What you should do: Within the records that follow, count the lines containing the string "back". Reply only with the count.

*** Opening of Excerpted records ***

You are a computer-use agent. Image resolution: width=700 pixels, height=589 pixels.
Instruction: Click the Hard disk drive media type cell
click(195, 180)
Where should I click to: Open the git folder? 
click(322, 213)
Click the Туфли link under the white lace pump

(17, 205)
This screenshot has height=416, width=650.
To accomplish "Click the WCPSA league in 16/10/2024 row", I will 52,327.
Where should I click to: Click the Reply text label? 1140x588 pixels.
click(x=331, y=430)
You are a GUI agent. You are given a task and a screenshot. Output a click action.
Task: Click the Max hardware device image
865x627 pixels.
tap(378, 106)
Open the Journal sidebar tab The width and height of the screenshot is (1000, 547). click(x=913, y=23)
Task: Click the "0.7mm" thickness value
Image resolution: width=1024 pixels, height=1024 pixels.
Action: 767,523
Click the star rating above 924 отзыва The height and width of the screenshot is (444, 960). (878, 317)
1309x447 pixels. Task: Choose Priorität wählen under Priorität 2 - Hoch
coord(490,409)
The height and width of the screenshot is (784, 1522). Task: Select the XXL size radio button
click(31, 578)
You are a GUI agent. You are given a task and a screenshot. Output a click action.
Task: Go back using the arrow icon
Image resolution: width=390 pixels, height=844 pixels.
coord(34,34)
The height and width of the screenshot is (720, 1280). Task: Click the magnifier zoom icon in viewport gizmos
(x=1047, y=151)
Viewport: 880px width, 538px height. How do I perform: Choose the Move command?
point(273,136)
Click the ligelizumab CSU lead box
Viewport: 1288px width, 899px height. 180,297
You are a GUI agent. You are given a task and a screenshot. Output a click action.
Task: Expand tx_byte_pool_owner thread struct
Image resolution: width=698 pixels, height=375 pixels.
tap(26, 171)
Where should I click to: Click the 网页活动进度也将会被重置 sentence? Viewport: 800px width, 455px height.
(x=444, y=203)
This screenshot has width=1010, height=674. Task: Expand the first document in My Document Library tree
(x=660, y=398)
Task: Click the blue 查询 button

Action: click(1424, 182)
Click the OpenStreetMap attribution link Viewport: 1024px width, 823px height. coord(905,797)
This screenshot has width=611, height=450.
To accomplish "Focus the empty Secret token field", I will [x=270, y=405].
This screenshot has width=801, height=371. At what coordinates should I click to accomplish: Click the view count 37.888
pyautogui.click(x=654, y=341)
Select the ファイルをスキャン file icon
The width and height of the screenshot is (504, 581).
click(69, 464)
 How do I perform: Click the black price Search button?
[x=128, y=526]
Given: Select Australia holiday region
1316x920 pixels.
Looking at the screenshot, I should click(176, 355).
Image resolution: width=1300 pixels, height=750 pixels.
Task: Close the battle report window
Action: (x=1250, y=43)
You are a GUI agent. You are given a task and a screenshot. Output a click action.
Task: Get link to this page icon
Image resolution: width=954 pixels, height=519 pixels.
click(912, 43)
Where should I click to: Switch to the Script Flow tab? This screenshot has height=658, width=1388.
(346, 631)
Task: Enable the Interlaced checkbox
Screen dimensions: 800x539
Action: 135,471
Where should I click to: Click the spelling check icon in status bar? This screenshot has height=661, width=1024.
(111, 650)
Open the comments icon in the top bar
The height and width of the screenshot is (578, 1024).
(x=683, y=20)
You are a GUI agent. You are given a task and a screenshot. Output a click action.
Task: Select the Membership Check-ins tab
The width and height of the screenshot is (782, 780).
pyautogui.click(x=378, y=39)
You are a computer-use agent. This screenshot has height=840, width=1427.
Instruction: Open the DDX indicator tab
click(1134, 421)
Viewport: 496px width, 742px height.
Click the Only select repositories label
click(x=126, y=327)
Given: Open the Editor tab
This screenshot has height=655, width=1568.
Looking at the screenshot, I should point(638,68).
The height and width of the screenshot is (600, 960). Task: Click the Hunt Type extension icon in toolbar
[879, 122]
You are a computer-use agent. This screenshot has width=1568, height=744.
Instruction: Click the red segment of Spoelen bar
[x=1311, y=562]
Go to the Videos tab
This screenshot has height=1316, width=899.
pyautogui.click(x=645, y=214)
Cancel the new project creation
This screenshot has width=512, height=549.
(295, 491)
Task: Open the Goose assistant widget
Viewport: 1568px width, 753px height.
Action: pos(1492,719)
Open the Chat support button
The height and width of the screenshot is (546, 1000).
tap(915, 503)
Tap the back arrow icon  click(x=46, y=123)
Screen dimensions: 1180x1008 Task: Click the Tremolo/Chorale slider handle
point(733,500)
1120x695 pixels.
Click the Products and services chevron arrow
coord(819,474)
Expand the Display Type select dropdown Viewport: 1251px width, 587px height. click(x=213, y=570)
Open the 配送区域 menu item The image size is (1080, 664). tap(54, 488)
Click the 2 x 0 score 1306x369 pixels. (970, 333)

*** Close of Excerpted records ***

Problem solution: 2